It's very ironic that I've just cited both Peters and Hitchens in the same post, because I used to like them both a lot more. Though Hitchens sometimes grated on my sensibilities, I respected his writing in The Nation as eloquent and daring. Peters also wrote many interesting pieces, including one that inspired a great new blog. Unfortunately, Hitchens became a neoconservative zealot after 9/11 and Peters' slapshod columns for the New York Post contain none of the original thinking that characterized his best scholarly essays. His analysis of the Somalian conflict was embarrassingly bad, especially in light of recent events.

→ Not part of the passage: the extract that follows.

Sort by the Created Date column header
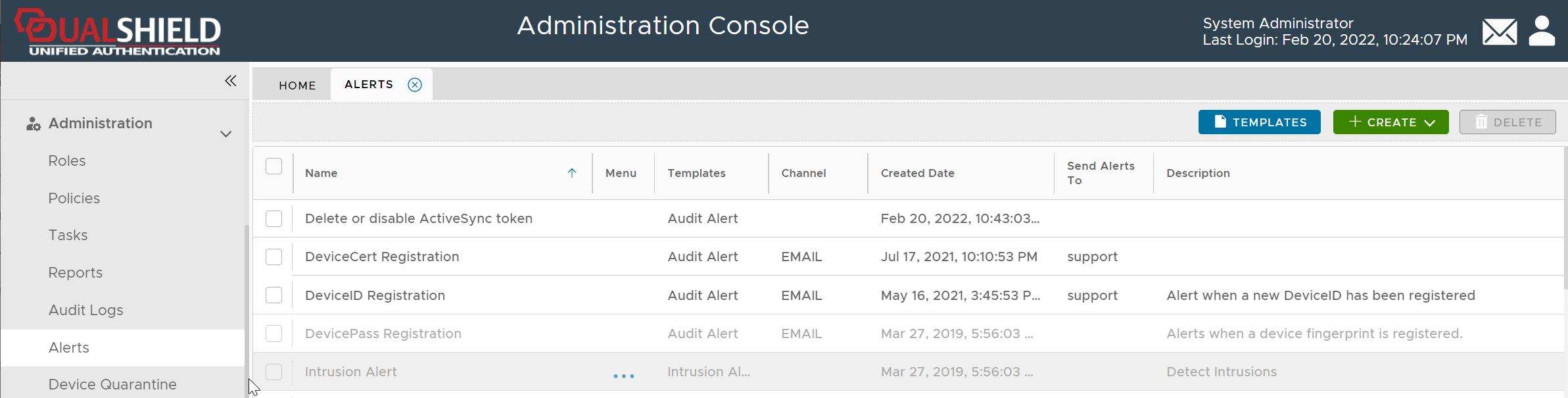The width and height of the screenshot is (1568, 398). click(917, 173)
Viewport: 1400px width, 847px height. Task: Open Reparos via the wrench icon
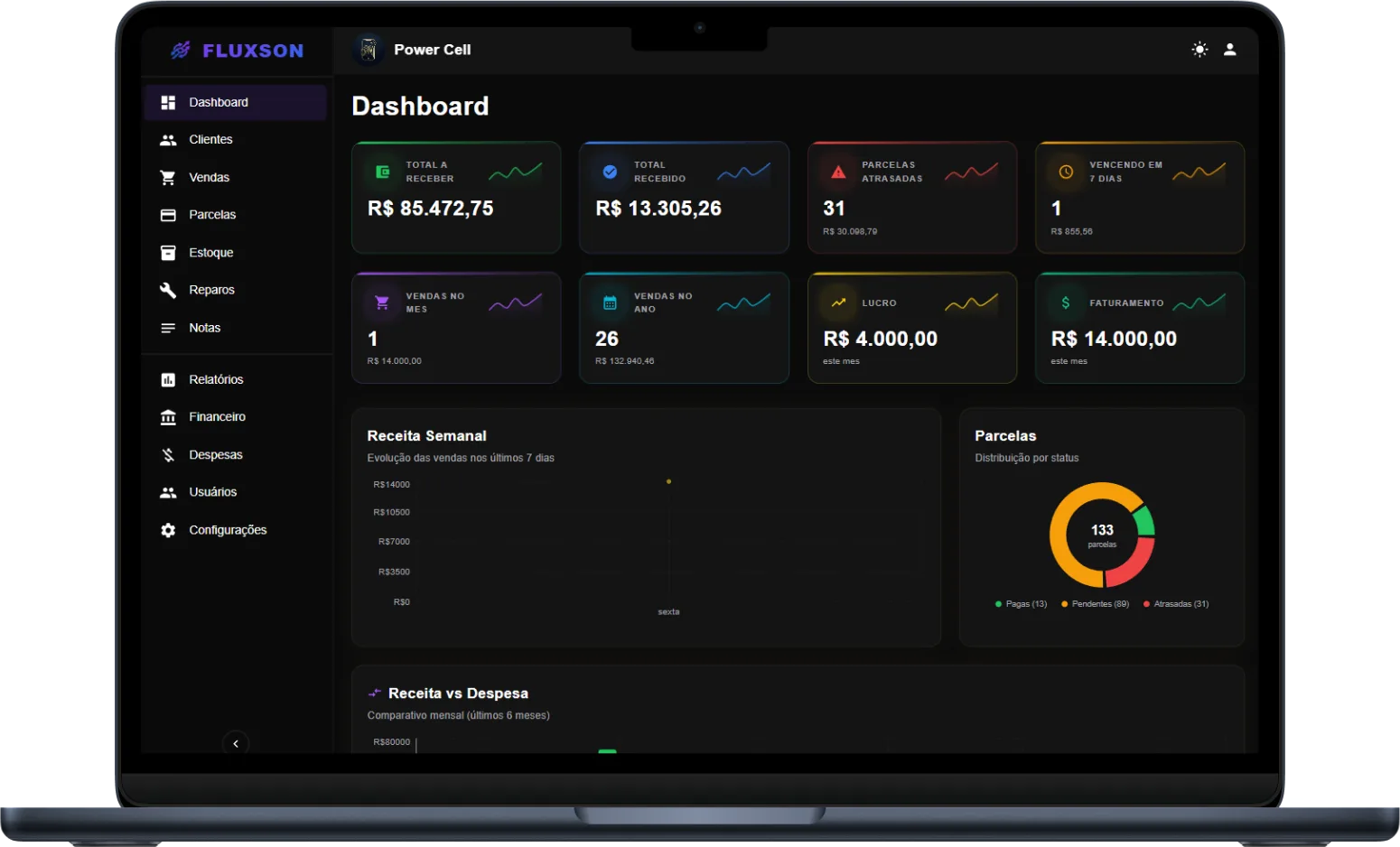tap(168, 290)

But Peters' "New Warrior Class" essay will be remembered for its prescience:
"The archetype of the new warrior class is a male who has no stake in peace, a loser with little education, no legal earning power, no abiding attractiveness to women, and no future. With gun in hand and the spittle of nationalist ideology dripping from his mouth, today's warrior murders those who once slighted him, seizes the women who avoided him, and plunders that which he would never otherwise have possessed. Initially, the totemic effect of a uniform, however shabby and incomplete, and the half-understood rhetoric of a cause lend him a notion of personal dignity he never sensed before, but his dedication to the cause is rarely as enduring as his taste for spoils. He will, however, cling to his empowering military garb. For the new warrior class, many of whose members possess no skills marketable in peace, the end of fighting means the end of the good times."
Mike Davis writes about IEDs and car bombs in today's TomPaine.com:

"Meanwhile, back in Iraq, the chlorine clouds and the truck bombs have deflected U.S. troops into a massive, desperate hunt for the "makeshift car-bomb factories" that surge spokesman Major General William Caldwell claims proliferate in the gritty suburbs and industrial estates that ring Baghdad. The image of a clandestine car-bomb industry, by the way, is rich with irony. Baghdad's factory belt contains hundreds of state-owned and private factories that once manufactured canned food, tiles, baby clothes, transit buses, fertilizers, commercial glass and the like.

Since the American invasion, however, the plants are idle, if not derelict, and their once integrated Sunni-Shiite workforces are bunkered down, jobless, in increasingly sectarian neighborhoods. Unemployment in greater Baghdad is variously estimated in the 40-60 percent range. It is unlikely that the current raids—using troops who would otherwise be securing streets and "winning hearts and minds"—will uncover more than a tiny fraction of the city's bomb "factories."

Indeed, the car bomb—even more than the roadside bombs (IEDs) that are filling the Humvee junkyards—has proven globally to be an almost invincible weapon of the ill-armed and underfunded, as well as the one weapon of mass destruction that the Bush administration has totally ignored. None of the American commanders in the field in 2003-2004, much less the imperial daydreamers in neoconservative think-tanks back in Washington, seem to have foreseen the ubiquity of its use.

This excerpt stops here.